Для Мандельштама «филология» — глубокое и нравственное понятие. Ведь слово воплощает в себе смысл, Логос. Народ, особенно русский, существует, пока владеет живым, неомертвевшим словом: «Для России отпадением от истории, отлучением от царства исторической необходимости и преемственности, от свободы и целесообразности было бы отпадение от языка. «Онемение» двух, трех поколений могло бы привести Россию к исторической смерти». «Историческая необходимость» для Мандельштама связана с преемственностью, следовательно, она совсем не напоминает о детерминизме марксистов, а вся его жизнь ушла на защиту того, что он называл «филологией» и связывал с внутренней свободой, а мы жили в царстве мертвых, лишенных смысла слов, которыми дурманили народ. Живое слово в церкви, в семье, в своем кругу, среди друзей и поэтов, составляющих «мы» и охраняющих единые ценности, — вот что Мандельштам надеялся найти в Петербурге двадцатого года.

У Мандельштама было своеобразное деление мира на «мужей» и «жен». Всю ответственность за течение земных дел несут «мужи», а «жены» — плакальщицы, гадальщицы, собирательницы легкого пепла... Только мне гадать он не позволял, и я обижалась, что выключена из числа «жен». Однажды, отогнав от меня гадалку, он сказал: «Тебе зачем гадать? Ты уже все знаешь». Господи, что я знала тогда, если я и сейчас ничего не знаю...
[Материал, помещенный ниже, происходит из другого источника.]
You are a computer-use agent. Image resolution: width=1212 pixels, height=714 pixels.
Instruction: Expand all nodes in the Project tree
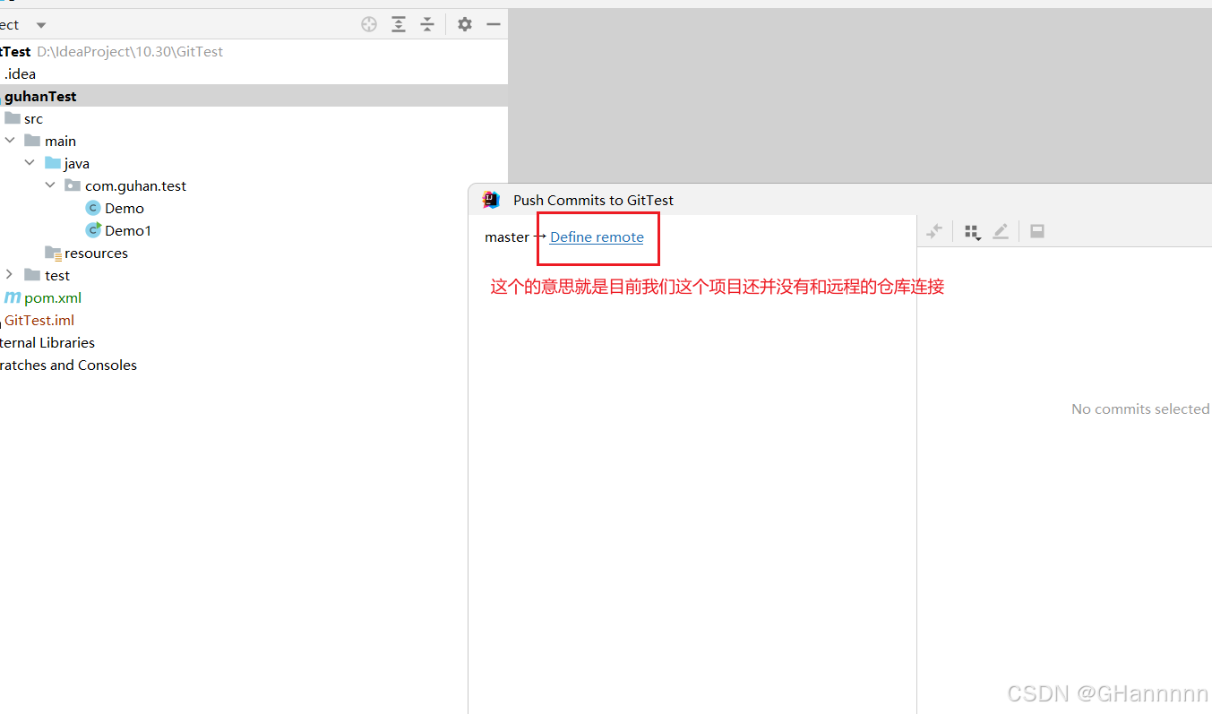click(x=399, y=24)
Больше всего Мандельштам ценил мужскую дружбу, куда входило «рукопожатие в минуту опасности», «битва», конкуренция за жен, общий язык и шутка. «Битва», как я уже говорила, смешила меня, а он к ней готовился. В нашей жизни гражданская смелость явление гораздо более редкое, чем воинская доблесть. Люди, отличавшиеся низкой трусостью в общественной жизни, оказались храбрыми офицерами и солдатами. Как это могло быть? Пожалуй, все дело в том, что на фронте они были в строю и, в сущности, только исполняли приказы. Это была служба, а не «битва». Для службы требуется не смелость, а стойкость, подчинение дисциплине, а не нравственному долгу. Человек, потерявший личность, нередко обретает достоинство именно в строю, на войне. В мирное же время он у нас тоже оказывался строевым и подчинялся приказам даже в тех случаях, когда они шли вразрез с его понятиями о долге и чести (у многих ли сохранились эти понятия?). Вторая мировая война, как это ни ужасно, для некоторых явилась внутренним облегчением, потому что избавила от раздвоенности, характерной для мирной жизни. Мандельштам до войны не дожил, и в минуту опасности не нашлось ни одного «мужа», который бы пожал ему руку. Зато с нами была плакальщица Ахматова, последняя из тех, кого он называл «мы». Ее прощальный поцелуй стоил больше того, на что были способны куцые «мужи» нашей эпохи.